**Extracted records:**
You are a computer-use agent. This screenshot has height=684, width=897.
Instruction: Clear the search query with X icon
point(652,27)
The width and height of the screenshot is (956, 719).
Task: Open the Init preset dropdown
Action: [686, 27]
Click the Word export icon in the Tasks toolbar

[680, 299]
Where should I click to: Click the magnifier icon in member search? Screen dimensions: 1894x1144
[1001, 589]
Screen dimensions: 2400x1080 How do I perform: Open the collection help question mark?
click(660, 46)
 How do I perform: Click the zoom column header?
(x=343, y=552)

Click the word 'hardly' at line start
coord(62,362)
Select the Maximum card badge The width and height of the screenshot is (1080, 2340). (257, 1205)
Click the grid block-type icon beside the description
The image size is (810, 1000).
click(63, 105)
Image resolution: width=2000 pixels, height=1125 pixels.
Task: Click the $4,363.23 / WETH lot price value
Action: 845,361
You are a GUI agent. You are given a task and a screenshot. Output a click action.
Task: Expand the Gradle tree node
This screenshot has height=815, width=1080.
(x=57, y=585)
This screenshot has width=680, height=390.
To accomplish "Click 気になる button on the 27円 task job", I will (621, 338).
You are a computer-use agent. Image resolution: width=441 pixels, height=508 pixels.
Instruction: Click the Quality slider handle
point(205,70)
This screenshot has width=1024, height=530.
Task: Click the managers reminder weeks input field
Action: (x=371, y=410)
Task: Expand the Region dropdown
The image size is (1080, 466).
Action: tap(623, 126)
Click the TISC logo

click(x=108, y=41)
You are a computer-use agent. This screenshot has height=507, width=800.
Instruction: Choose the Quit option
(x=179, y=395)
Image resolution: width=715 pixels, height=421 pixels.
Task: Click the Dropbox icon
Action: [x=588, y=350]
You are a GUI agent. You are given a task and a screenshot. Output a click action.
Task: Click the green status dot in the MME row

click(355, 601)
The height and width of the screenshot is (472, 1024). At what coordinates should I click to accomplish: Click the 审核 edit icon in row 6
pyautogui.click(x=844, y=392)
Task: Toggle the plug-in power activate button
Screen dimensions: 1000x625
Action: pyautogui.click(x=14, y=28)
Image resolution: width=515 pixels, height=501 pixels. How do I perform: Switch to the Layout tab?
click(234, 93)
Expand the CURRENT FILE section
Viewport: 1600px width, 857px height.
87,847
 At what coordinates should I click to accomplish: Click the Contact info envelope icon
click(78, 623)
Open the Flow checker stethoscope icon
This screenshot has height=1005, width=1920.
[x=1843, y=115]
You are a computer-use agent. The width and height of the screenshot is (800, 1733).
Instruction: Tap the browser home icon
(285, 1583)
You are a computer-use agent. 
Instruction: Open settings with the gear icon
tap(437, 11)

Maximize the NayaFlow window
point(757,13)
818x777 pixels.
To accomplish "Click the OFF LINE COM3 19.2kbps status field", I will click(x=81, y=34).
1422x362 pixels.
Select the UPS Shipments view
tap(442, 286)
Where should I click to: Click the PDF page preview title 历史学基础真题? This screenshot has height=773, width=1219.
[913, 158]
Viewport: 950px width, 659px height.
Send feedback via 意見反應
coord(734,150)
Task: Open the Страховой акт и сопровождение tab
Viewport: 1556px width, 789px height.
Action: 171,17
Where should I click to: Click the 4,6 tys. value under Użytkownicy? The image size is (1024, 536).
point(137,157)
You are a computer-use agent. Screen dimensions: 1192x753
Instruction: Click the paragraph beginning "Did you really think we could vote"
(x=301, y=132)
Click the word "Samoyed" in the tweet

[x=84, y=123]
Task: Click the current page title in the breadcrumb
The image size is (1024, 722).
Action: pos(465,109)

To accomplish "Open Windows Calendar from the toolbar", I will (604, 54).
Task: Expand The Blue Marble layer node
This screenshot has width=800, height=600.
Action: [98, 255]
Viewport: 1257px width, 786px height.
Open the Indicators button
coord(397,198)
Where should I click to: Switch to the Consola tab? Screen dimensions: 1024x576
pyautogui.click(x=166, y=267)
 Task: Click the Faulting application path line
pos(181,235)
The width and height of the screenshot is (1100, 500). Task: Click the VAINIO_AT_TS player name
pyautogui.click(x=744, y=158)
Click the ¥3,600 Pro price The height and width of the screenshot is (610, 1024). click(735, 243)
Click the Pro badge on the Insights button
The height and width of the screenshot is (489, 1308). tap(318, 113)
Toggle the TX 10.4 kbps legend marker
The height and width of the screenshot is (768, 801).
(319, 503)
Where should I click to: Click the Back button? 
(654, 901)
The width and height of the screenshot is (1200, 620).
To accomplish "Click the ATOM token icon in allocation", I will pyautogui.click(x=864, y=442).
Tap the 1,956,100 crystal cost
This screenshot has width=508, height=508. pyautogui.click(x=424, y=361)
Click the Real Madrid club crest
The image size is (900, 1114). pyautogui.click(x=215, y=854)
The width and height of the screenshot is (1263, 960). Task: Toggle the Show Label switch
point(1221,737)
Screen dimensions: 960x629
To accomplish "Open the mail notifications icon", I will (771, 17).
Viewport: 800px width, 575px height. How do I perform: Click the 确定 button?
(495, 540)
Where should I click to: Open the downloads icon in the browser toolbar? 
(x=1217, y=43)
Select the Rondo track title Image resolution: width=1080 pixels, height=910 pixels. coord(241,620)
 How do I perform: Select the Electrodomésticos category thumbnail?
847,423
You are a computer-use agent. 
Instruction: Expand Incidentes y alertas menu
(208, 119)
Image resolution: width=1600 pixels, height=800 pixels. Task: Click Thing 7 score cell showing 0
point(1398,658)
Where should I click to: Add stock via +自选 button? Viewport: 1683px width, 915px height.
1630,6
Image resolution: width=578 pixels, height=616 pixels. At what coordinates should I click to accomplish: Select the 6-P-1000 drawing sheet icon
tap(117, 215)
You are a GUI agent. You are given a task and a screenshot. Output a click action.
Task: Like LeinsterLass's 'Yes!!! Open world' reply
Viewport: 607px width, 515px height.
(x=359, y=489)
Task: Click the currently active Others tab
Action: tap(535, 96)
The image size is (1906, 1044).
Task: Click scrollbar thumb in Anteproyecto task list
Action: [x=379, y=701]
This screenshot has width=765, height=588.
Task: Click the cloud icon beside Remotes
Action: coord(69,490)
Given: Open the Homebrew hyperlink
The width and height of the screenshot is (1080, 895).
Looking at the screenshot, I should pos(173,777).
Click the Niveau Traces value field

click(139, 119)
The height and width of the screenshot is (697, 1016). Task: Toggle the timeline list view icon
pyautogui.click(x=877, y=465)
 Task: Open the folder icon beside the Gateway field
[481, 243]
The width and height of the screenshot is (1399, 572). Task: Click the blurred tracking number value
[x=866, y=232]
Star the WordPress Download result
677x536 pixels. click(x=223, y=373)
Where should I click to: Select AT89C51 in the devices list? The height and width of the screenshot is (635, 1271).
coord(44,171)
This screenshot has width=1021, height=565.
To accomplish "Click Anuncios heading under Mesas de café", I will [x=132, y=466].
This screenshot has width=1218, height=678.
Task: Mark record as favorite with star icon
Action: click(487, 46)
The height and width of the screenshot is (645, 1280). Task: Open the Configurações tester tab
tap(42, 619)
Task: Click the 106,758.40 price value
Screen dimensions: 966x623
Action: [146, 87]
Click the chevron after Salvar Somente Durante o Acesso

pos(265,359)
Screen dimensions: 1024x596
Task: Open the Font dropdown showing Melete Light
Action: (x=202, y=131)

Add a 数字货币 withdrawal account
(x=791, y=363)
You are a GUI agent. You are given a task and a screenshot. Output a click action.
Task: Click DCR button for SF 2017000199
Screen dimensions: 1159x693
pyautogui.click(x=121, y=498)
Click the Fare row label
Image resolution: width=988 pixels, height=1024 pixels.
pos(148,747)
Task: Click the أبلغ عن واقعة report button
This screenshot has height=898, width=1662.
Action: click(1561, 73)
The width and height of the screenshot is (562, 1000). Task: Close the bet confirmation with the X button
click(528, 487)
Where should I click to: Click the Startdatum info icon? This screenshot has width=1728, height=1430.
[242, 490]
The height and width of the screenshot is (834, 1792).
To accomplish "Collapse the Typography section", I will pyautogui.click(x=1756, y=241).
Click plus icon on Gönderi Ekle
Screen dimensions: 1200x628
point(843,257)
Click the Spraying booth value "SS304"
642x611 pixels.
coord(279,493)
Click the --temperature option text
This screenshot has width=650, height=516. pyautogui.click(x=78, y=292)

**Exercise instructions:** Please, from the material above, copy only the lines from the line with "Select the UPS Shipments view" up to and including the line with "Task: Expand The Blue Marble layer node", exactly as written.

**Result:**
Select the UPS Shipments view
tap(442, 286)
Where should I click to: Click the PDF page preview title 历史学基础真题? This screenshot has height=773, width=1219.
[913, 158]
Viewport: 950px width, 659px height.
Send feedback via 意見反應
coord(734,150)
Task: Open the Страховой акт и сопровождение tab
Viewport: 1556px width, 789px height.
Action: 171,17
Where should I click to: Click the 4,6 tys. value under Użytkownicy? The image size is (1024, 536).
point(137,157)
You are a computer-use agent. Screen dimensions: 1192x753
Instruction: Click the paragraph beginning "Did you really think we could vote"
(x=301, y=132)
Click the word "Samoyed" in the tweet

[x=84, y=123]
Task: Click the current page title in the breadcrumb
The image size is (1024, 722).
Action: pos(465,109)

To accomplish "Open Windows Calendar from the toolbar", I will (604, 54).
Task: Expand The Blue Marble layer node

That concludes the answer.